104. En toute hypothèse, la défenderesse ne serait pas habilitée à autoriser une aide en se fondant simplement sur une tendance du marché ni à autoriser une aide qui aurait précisément pour conséquence de matérialiser les suppositions justifiant son autorisation. De toute manière, s'il devait être exact que la production communautaire concernée se réduit au profit de celle de pays tiers, cette évolution commanderait d'autant plus d'interdire l'aide litigieuse. En effet, les fabricants communautaires de produits bas de gamme auraient à subir la concurrence non seulement des importations en provenance de ces pays, mais également celle de Hualon, ce qui aurait pour conséquence d'aggraver le déséquilibre entre l'offre, déjà excédentaire, et la demande sur le marché européen.

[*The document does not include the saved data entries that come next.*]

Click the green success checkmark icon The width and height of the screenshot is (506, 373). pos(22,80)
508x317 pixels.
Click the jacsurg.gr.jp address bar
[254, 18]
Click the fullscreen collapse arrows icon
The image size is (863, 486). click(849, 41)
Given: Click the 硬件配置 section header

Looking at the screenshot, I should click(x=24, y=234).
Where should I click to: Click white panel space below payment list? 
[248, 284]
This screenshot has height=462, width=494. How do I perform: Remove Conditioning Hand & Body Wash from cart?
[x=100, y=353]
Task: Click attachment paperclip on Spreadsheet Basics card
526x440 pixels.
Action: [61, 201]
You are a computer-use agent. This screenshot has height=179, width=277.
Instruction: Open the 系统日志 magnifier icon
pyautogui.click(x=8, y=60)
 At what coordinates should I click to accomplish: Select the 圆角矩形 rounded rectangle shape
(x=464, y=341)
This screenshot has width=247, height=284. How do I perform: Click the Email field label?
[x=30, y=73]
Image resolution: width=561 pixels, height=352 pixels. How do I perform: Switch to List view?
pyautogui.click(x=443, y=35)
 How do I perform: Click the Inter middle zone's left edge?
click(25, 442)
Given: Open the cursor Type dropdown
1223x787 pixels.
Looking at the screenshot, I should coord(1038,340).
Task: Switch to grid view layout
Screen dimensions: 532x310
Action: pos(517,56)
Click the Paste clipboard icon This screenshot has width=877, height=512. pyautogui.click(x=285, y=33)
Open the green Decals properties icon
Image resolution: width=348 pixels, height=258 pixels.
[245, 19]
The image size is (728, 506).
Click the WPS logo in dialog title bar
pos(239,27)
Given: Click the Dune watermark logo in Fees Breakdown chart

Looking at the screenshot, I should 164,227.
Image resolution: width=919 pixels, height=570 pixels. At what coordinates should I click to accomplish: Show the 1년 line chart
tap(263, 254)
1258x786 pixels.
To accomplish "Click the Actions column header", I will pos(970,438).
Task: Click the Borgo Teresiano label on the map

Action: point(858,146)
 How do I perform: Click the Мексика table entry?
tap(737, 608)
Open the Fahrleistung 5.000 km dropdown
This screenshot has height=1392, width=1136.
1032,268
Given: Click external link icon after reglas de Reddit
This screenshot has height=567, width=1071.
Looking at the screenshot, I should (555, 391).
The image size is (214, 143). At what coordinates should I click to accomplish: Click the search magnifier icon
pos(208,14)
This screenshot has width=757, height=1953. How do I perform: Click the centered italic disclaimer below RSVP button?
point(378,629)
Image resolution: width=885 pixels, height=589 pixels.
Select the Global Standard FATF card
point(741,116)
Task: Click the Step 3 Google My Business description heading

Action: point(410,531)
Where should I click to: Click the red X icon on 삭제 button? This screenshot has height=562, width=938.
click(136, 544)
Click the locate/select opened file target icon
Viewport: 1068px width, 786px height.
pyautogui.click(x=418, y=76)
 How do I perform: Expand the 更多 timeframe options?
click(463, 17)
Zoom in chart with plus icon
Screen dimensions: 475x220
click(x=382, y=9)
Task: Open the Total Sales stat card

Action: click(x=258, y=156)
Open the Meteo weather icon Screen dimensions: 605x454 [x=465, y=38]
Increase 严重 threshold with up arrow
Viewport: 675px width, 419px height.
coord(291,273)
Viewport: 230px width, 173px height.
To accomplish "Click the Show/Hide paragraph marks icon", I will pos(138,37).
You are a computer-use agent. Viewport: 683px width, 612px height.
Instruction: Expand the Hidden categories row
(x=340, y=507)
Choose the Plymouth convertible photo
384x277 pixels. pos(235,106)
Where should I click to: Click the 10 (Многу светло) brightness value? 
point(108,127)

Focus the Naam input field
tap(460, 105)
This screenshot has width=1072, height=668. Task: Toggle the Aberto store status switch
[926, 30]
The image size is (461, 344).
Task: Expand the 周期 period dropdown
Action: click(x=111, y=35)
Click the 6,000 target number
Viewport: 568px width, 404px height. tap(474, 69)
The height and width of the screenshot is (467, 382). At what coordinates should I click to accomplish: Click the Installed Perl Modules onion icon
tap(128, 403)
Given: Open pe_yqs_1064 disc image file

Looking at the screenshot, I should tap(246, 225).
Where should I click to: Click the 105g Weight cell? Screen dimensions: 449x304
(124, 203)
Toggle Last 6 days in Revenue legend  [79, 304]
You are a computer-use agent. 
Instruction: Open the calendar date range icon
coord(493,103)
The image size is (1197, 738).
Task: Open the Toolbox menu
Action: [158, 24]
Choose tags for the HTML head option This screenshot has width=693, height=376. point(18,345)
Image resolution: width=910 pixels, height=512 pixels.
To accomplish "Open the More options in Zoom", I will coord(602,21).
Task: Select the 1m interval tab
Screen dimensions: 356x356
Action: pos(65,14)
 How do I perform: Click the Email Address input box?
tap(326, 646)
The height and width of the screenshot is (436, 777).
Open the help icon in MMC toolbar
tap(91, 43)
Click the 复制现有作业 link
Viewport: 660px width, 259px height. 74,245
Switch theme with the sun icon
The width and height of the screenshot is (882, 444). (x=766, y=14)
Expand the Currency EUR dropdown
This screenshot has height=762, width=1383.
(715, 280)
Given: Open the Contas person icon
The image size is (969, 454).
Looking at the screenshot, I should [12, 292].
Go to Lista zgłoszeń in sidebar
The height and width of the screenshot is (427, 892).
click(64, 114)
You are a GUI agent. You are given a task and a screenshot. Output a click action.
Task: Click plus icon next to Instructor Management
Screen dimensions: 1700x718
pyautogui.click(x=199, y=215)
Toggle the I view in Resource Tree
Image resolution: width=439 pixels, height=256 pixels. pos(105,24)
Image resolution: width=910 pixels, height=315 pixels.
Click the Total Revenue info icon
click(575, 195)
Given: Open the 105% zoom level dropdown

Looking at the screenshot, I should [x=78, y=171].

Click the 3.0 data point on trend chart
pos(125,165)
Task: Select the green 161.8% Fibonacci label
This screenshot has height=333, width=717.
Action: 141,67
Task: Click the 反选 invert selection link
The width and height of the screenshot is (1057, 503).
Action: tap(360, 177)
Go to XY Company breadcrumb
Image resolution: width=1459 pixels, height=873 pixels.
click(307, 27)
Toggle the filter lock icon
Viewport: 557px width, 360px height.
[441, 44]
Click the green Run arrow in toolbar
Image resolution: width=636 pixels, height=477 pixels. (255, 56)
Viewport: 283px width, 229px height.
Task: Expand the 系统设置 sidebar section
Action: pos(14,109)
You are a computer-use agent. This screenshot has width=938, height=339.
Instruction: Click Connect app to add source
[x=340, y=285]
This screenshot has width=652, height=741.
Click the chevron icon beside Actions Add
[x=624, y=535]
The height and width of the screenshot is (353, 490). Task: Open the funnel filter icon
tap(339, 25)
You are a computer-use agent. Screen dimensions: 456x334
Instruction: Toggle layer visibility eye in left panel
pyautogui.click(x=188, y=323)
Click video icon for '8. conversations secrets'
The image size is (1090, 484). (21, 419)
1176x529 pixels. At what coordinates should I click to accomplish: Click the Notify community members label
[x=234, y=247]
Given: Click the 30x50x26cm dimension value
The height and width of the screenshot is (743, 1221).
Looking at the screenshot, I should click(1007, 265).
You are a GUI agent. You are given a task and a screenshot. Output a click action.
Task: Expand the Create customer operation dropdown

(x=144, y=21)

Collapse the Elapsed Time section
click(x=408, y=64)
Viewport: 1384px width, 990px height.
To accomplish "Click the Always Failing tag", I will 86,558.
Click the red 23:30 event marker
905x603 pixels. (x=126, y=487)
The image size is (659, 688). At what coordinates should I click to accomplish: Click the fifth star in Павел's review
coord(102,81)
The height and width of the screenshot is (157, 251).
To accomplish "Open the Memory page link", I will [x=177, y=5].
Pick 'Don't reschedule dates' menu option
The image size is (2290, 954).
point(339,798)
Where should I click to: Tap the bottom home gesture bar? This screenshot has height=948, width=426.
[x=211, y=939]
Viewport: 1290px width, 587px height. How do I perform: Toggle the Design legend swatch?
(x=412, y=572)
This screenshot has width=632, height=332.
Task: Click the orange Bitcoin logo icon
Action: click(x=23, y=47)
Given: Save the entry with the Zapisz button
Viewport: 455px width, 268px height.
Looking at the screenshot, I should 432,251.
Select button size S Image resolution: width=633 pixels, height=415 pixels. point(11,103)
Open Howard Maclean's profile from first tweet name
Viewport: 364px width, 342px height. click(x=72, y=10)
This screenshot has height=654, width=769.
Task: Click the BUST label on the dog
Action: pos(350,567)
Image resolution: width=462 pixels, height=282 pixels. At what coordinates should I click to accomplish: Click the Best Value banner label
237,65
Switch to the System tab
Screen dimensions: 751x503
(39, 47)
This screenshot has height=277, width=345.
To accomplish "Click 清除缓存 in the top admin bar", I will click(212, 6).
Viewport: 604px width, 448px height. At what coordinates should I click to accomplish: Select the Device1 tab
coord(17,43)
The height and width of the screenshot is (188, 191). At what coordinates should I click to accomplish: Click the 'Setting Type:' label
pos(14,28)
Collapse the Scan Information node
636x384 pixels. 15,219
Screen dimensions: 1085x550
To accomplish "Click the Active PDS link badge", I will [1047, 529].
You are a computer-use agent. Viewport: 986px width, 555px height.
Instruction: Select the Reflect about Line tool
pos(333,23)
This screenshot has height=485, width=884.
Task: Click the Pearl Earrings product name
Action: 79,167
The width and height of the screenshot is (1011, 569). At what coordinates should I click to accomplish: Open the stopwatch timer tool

105. Selon la défenderesse, la décision attaquée s'inscrit parfaitement dans la ligne de conduite qu'elle a définie dans sa communication de 1971 et dans sa lettre de 1977. Le programme Retex ne serait pas pertinent en l'espèce, car en Irlande du Nord l'emploi dans le secteur textile-habillement représenterait seulement 4,5 %. L'examen de la viabilité ne serait pas nécessaire pour évaluer la compatibilité d'une aide à l'investissement. Du reste, les statistiques produites par les requérantes, relatives au coût salarial par mètre de tissu au Royaume-Uni, résulteraient de moyennes et intégreraient des chiffres afférents à des installations de production désuètes ne tenant pas compte de la situation particulière de l'usine de Hualon en Irlande du Nord. Enfin, les requérantes n'auraient pas démontré d'erreur manifeste d'appréciation ayant joué un rôle déterminant dans la décision attaquée.

106. Selon l'intervenant, même si l'aide envisagée ne se concrétise pas et que l'usine de Hualon n'ouvre pas en Irlande du Nord, des usines de la Communauté fermeront sous la pression des producteurs d'Asie. Le nombre grandissant de suppressions d'emplois dans l'industrie du textile de la Communauté démontrerait qu'un tel processus est en cours. Le niveau des importations des produits considérés serait élevé [en 1991, 40 % pour les produits AMF 2 (tissus de coton) et 25 % pour les produits AMF 35 (tissus de fibres synthétiques continues), traduisant un accroissement de 68 % depuis 1985]. La tendance se poursuivrait (hausse de 4,3 % entre 1990 et 1992), alors que les pays tiers exportateurs n'exploitent pas encore leurs quotas commerciaux complètement, et que ces quotas sont voués à être abandonnés à la suite des accords de l'Uruguay Round.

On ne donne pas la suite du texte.